Based on the marketing strategies and the operating conditions of the different providers of a good or service in a specific market, we can speak of two types of competition:
- Perfect competition. Some say that perfect competition does not exist; because it is a market in which all bidders compete on equal terms for the purchase, without interventions outside the market, without acts of competitive disloyalty and without, therefore, the need for advertising . A perfectly competitive market is one in which products compete with each other on quality, but nothing else.
- imperfect competition. Imperfect competition is one in which factors external to the dynamics of the market itself intervene, such as state regulations, monopolies , large advertising campaigns, unfair market strategies, etc. These factors alter the "natural" functioning of the market and favor some over others.
monopolies and oligopolies
Imperfect competition regimes give rise to the possibility of monopolies or oligopolies arising, forms of control and intervention in the dynamics of the market
exercised by one or by a group of producers who intervene and compete in it, to twist its laws in their own right. exclusive benefit.

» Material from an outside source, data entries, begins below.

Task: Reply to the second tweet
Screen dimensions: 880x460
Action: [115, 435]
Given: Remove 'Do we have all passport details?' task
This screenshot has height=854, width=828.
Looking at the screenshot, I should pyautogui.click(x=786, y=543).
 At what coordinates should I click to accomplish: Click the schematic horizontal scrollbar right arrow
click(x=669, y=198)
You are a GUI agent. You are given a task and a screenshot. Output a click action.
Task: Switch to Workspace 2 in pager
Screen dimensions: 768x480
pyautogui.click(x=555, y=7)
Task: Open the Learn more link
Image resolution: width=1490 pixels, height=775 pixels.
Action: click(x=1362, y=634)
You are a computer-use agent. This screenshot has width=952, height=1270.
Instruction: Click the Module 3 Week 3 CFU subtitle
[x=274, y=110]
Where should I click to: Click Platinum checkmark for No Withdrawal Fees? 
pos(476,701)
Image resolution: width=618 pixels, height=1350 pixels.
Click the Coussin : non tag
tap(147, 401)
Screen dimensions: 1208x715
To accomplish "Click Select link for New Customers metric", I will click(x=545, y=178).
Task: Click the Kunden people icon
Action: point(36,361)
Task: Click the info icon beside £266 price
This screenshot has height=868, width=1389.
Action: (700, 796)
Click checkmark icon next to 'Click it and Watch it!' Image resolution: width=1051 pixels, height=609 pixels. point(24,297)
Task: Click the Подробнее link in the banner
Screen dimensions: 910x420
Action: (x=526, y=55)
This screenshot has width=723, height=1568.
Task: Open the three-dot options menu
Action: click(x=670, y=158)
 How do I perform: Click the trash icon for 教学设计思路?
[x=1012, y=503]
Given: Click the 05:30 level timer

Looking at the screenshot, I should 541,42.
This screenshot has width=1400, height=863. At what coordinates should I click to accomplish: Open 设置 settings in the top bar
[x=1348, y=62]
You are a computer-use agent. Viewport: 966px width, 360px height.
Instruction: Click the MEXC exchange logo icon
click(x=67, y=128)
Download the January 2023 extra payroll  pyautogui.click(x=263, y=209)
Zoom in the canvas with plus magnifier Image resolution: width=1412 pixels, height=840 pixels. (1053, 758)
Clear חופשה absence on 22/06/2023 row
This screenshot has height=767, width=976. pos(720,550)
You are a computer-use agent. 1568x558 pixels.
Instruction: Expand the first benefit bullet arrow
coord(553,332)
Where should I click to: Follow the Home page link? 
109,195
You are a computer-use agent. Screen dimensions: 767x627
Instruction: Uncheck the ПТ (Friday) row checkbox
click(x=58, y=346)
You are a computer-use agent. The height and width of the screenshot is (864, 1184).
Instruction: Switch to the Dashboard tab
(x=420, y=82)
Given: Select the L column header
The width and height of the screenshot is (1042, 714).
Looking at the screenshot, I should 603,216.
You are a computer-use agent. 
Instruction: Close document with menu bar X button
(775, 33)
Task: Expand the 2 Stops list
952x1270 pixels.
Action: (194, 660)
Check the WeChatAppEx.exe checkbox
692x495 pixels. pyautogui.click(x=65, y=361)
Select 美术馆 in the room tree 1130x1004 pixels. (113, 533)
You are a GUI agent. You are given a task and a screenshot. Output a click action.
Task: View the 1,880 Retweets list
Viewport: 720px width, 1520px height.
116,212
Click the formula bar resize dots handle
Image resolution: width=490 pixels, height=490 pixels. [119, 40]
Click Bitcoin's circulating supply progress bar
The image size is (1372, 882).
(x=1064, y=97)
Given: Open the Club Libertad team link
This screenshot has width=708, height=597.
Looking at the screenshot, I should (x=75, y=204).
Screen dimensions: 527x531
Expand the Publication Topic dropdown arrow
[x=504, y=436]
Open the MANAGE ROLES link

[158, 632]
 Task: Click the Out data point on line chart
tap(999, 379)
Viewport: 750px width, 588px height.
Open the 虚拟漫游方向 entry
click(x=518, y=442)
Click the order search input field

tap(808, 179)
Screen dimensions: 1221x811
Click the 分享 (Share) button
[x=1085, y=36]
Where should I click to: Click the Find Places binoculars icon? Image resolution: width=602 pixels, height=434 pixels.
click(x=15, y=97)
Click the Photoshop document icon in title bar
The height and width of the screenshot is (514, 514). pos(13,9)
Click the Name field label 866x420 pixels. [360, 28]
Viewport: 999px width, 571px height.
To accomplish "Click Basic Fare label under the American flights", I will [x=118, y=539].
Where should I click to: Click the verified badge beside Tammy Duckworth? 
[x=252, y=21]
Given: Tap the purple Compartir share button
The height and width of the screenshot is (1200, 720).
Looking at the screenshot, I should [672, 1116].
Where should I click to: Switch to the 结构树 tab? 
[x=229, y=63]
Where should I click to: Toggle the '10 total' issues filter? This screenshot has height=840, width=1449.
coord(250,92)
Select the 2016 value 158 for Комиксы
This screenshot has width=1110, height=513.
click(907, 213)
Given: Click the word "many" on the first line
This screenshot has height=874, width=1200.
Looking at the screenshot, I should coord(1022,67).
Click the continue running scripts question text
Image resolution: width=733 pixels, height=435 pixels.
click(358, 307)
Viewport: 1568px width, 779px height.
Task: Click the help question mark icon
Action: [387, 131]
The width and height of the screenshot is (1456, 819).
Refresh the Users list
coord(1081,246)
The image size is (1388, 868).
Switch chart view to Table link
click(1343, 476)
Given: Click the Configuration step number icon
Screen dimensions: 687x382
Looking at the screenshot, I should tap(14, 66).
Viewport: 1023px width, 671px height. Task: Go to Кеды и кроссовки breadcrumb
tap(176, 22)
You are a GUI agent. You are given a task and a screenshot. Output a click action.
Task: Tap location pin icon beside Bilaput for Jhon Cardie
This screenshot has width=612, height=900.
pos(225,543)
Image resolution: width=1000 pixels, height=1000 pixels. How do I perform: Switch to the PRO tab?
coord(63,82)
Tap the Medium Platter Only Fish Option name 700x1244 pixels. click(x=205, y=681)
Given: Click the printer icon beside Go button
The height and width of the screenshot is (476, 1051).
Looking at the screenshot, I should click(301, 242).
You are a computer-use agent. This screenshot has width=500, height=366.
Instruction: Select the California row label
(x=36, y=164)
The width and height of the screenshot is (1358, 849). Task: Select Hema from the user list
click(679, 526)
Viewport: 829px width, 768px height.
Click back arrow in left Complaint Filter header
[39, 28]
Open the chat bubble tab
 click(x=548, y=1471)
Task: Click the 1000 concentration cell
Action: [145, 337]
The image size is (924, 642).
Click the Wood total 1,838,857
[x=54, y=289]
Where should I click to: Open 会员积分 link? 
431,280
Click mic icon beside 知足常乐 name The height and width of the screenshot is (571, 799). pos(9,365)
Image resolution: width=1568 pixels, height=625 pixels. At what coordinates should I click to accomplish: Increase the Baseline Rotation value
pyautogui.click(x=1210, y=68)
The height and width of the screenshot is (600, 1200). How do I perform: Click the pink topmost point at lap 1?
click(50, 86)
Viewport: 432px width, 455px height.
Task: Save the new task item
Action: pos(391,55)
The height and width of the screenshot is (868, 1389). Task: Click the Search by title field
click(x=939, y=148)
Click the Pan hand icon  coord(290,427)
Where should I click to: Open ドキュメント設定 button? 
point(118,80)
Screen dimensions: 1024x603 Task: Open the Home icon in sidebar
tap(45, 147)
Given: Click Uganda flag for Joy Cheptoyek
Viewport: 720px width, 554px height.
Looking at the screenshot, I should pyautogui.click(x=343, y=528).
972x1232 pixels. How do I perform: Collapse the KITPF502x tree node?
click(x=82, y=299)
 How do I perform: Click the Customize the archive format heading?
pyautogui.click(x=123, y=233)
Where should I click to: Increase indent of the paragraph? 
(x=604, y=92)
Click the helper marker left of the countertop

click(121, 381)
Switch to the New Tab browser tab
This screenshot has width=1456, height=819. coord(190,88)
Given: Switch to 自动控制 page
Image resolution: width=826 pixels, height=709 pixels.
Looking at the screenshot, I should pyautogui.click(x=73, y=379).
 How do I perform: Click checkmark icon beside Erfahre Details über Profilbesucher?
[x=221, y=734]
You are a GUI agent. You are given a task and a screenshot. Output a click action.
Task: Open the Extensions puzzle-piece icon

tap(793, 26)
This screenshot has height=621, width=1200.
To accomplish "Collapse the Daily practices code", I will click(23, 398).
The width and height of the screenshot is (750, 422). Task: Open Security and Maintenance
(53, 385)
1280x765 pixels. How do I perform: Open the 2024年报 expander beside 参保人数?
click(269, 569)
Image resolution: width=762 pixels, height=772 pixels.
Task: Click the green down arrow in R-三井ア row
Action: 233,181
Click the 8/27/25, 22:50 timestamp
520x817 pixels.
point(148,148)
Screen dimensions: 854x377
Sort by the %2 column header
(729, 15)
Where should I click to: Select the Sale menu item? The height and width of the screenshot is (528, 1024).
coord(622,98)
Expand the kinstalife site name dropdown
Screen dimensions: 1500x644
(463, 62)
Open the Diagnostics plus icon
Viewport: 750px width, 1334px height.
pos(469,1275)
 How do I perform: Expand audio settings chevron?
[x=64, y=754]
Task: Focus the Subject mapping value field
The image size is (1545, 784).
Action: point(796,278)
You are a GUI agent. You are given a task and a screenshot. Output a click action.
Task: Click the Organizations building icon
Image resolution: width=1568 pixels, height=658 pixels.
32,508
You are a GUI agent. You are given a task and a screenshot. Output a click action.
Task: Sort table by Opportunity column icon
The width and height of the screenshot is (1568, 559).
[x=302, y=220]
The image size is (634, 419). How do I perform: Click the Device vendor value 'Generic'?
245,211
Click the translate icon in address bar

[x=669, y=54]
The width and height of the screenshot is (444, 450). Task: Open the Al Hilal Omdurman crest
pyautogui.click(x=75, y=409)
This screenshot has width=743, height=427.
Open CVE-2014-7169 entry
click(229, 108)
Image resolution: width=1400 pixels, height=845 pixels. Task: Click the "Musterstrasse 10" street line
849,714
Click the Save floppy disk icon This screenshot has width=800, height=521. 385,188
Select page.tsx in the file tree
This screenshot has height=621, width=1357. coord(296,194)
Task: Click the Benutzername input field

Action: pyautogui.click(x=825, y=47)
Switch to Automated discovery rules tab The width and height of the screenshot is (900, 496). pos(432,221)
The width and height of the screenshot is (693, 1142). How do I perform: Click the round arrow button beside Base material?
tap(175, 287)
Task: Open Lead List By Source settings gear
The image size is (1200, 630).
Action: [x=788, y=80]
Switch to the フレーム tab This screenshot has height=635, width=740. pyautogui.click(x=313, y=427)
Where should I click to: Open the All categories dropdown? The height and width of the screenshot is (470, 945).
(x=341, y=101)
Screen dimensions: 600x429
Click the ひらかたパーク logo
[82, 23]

In the case of monopoly, a single producer controls the market and makes it much more difficult for its competition to enter, either by controlling prices, monopolizing spaces or by having subsidies and other advantages. Oligopolies, similarly, consist of groups of producers who jointly manage the market and exert pressure so that no one else competes with them.
Given the importance of the study of the market in the contemporary world, a new branch of study and theorization has arisen
, known as marketing
, which attempts to understand its evolution, internal logic and fundamental laws.